Recent executive orders and the passage of a large tax reform bill last year have resulted in ongoing uncertainty about the future of the ACA and employers’ responsibilities—yet previous tax years still require reporting and compliance.

So how can you minimize the ACA’s mess? At Businessolver our recent webinar addressed this issue, and we’ve expanded our recommendations to offer more guidance on how to deal with reporting deadlines:

Penalties still possible. The Tax Cuts and Jobs Act, signed on December 22, 2017, repealed the individual mandate that Americans carry health insurance. The law does not, however, repeal all regulations that apply to employers, including employer shared responsibility payments and employer reporting requirements. This means employers must adhere to regulations that pre-date the passage of the tax bill or face potential penalties.

Furthermore, the IRS is still sending penalty notices for tax year 2015, and it’s unclear when they’ll work through the backlog and begin distributing 2016 notices. It’s therefore important to stay vigilant about penalty notices and meet all requirements for tax year 2017 reporting.

AHPs are TBD - FYI. Association Health Plans (AHPs) may provide less coverage than fully insured plans and cost less for those who participate. An executive order from October 2017 expands the availability of these plans, and proposed regulatory changes have been issued, but they have not been finalized yet. Until there is further clarification, employers should proceed with caution as the final version of the regulations are not yet known. The proposed regulations could offer some additional opportunity, and some additional risk, and many smaller employers are watching this carefully, so keep an eye on this moving forward. 

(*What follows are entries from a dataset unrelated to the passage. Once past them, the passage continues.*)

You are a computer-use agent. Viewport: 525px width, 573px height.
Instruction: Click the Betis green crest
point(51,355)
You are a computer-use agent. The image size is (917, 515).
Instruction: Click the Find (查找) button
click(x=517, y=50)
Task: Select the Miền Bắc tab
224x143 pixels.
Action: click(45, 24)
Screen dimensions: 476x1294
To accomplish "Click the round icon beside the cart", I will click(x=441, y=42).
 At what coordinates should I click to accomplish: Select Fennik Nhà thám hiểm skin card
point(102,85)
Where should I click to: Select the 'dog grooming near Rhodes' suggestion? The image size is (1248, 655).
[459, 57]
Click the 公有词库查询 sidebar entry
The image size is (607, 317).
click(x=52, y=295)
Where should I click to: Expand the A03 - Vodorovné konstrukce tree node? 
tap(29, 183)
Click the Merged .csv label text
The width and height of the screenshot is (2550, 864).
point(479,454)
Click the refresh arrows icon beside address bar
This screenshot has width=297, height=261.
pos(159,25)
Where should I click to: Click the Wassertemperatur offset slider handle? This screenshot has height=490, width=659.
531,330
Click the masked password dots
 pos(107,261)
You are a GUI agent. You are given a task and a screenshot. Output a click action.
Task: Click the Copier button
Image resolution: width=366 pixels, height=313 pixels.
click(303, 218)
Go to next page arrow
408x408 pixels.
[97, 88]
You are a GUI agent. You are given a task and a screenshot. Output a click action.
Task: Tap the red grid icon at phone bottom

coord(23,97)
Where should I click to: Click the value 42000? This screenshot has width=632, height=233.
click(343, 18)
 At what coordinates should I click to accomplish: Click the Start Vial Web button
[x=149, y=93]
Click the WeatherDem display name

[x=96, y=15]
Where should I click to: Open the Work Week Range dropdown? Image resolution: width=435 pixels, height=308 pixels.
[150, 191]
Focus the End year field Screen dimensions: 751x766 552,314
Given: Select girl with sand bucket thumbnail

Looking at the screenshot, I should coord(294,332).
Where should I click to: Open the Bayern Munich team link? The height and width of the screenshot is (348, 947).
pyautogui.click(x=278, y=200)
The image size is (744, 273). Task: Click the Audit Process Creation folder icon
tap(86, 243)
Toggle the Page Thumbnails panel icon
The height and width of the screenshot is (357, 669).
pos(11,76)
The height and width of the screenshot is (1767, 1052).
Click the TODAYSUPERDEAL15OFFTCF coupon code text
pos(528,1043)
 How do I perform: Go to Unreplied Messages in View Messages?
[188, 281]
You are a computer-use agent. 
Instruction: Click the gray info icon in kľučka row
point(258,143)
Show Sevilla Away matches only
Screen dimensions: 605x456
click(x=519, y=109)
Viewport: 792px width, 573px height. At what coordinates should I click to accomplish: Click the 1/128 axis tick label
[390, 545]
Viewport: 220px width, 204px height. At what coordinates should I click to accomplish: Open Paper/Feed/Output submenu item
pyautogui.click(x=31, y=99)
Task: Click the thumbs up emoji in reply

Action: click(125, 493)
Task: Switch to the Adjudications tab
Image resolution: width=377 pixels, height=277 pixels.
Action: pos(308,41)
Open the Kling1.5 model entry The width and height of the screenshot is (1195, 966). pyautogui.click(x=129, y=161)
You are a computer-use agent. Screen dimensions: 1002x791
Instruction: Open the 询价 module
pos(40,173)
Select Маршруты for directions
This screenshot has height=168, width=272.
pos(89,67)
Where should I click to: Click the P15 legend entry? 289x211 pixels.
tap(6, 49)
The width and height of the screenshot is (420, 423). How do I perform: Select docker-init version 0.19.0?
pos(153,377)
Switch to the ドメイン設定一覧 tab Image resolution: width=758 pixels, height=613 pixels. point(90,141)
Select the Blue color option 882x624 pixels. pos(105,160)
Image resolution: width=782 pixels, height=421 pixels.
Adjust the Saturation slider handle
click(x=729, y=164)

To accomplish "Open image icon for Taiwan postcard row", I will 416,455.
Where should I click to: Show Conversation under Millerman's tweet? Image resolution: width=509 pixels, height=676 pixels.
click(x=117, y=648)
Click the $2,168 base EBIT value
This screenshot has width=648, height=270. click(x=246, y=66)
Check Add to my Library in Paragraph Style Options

Keep things clean. With penalty notices coming from 2015, and 2016 and 2017 yet to be addressed, it’s important that employers practice good record keeping and keep contact information up-to-date. Penalty notices will be sent to the employer contact, not a benefits administration company or service provider, so if that name or address has changed, it could reduce the time available for research and response to the penalty notice. Continuing uncertainty about the future of the law also means that reporting requirements could change, so it’s always a good strategy to stay current with your records.